Brett Bittiger was born in Saylorsburg, Pennsylvania and attended Pace University in New York. The infielder was drafted by the A’s in the 40th round of this year’s amateur draft and is currently playing in the rookie-level Arizona League for the AZL A’s, who are based at the A’s minor league complex in Mesa, Arizona. We look forward to hearing from Brett about life down on the farm as the season unfolds in the coming weeks. You can follow him on Twitter @BrettBittiger
When you’re a little boy in your backyard, you imagine yourself in Game Seven of the World Series. Bottom of the ninth, two outs, two strikes. You imagine hitting that walk-off home run. You pretend to throw that game-ending strikeout. You don’t give any thought to how you would have managed to get to that spot.
But then you grow up. You finish little league, and move to the big field. You play high school ball, travel ball, and your scope of competition continues to multiply. Every year, more of your friends drop off–some from a lack of desire, some from a lack of talent. By the time senior year of college rolls around, most of us who have survived that long have gone from visualizing ourselves in the World Series to thinking, “Please, don’t let it end here.” I don’t think there’s anything wrong with this. It’s inevitable for the idylls of youth to be fractured, pared down by increased exposure to reality. And, as a redshirt senior near the end of his fifth and final year as a college baseball player, I didn’t bear my journey any resentment. I hoped only for a chance to keep playing the game that I love.

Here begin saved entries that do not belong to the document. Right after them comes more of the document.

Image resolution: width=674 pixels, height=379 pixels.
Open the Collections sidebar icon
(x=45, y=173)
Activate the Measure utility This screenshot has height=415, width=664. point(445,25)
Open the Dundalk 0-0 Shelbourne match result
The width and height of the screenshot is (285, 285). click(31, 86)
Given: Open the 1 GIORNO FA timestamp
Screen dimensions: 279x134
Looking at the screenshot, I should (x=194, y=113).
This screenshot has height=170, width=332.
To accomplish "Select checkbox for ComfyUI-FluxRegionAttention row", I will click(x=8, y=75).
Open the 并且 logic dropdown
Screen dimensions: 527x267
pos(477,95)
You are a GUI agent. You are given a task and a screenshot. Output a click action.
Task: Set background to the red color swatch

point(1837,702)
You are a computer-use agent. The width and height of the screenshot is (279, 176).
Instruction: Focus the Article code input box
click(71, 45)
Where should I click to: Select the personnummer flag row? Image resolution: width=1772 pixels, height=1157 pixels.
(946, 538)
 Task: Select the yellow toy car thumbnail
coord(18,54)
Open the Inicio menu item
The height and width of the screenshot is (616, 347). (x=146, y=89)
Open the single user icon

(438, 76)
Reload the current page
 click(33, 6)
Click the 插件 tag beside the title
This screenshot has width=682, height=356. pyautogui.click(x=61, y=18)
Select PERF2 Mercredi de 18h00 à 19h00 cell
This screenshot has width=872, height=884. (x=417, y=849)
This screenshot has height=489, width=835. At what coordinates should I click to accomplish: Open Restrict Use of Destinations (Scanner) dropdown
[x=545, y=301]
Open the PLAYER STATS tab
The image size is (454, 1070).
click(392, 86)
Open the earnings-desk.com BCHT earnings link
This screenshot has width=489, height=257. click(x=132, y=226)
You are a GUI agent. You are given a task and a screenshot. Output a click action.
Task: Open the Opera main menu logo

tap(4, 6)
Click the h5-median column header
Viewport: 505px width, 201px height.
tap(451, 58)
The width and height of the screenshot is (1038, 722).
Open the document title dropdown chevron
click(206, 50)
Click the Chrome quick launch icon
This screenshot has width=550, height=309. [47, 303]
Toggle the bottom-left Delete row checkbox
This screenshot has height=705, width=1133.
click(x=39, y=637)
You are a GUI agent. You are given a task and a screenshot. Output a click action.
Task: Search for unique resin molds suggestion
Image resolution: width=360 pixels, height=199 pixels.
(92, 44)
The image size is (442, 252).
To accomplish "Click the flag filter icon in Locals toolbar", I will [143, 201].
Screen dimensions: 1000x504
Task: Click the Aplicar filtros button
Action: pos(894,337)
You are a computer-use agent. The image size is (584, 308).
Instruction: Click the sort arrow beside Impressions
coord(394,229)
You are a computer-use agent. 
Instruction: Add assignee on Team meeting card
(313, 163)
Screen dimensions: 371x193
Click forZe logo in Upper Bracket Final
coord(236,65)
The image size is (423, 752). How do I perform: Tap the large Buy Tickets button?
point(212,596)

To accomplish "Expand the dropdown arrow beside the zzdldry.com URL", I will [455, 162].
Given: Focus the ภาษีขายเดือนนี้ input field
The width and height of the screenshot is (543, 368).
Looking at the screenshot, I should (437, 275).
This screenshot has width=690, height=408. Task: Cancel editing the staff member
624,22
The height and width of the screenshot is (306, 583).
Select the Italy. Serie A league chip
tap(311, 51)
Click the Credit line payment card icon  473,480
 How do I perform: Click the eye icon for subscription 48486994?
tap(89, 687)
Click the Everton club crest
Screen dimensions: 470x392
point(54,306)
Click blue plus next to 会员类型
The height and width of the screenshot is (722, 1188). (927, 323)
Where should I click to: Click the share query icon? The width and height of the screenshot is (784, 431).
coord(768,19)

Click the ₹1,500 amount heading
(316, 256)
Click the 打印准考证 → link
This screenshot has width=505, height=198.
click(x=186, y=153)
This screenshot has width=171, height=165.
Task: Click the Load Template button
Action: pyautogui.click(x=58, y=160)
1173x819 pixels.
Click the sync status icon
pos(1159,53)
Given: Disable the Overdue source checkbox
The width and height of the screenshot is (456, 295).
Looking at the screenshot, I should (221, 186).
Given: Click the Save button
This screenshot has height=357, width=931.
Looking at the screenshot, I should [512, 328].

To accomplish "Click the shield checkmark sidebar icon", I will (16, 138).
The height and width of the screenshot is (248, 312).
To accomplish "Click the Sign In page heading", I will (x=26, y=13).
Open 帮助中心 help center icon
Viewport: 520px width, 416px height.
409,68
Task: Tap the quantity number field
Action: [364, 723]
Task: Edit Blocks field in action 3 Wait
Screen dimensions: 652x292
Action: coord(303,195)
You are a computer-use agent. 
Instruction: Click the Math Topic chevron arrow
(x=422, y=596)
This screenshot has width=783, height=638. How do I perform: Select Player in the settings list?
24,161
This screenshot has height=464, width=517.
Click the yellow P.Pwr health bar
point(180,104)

A few people have asked me how it felt to be taken in the final round of the draft. I suppose most of them, and even some who don’t feel comfortable asking, expect that there is some sense of disappointment or inferiority involved. I understand the expectation, but it isn’t true–at least not in my case. Everyone wants a million dollar signing bonus, but few actually get one. And, when you’re a redshirt senior who attended a small Division-I school before transferring to a similarly proportioned Division-II program, you’ve never entertained such thoughts. So, when my phone rang on the last day of the draft, after being taken by the A’s with their final selection, I wanted only to know when I could get started. A day and a half later I was on a plane, headed for Arizona.
Having lived my whole life in the mountains of northeast Pennsylvania (also having attended college in New Jersey and New York), I knew that I was in for a drastically different environment. At home, there are trees everywhere, covering even the mountains–generally verdant landscapes extending in every direction you look. Here, the landscape deals only in shades of red and brown, from rusted maroon rock to the pale beige of scorched earth. At home, it’s warm in the summer, occasionally humid. But upon my arrival in Phoenix, I caught my first taste of dry heat. And, as fate would have it, my arrival coincided with a significant heat wave (significant in Arizona terms), with the daily high temperatures for the week ranging from 115 to 120.
Let’s call that first week an adjustment period. On the best days, it felt like baking slowly in an oven. At the worst, an intermittent breeze would blow, comparable only to taking blasts of hot, fetid air from a corroded hair dryer to the face. It has cooled down to a manageable constant of around 105 since then, but a northeastern man of my German descent must safeguard his complexion at all times. I haven’t been sunburned yet, but suffice to say that my tan lines are a bit comical.
The daily routine of pro ball is an adjustment, too. Looking back, college ball was a lot of rushing around. Running from class to practice, from practice to study hall, then maybe picking up a night shift at a part-time job, and finally getting back to your dorm to cram for tomorrow’s exam. Nearly every minute of the day was occupied either by a task or the need to get to the next one. Day-to-day life seems to move a bit slower in pro ball, a decrease in pace that is likely the product of an increase in focus. Simply: this is your job now, not just something you love doing on the side. As such, it requires a greater portion of your time and effort. This leads to longer days at the park and more downtime than college ball, and I relish the change.
At this point, I am only a few weeks in, and just learning everything that pro ball entails. This is a new and exciting chapter for me as a student of this game, and I’m looking forward to the lessons it will offer. It is an invaluable experience to work each day at top-of-the-line facilities, surrounded by tremendously talented professionals who all share the same dream. Even more than that, it is a special feeling to become a new part of something bigger than yourself–not just a team, but an organization. I look forward to contributing however I can.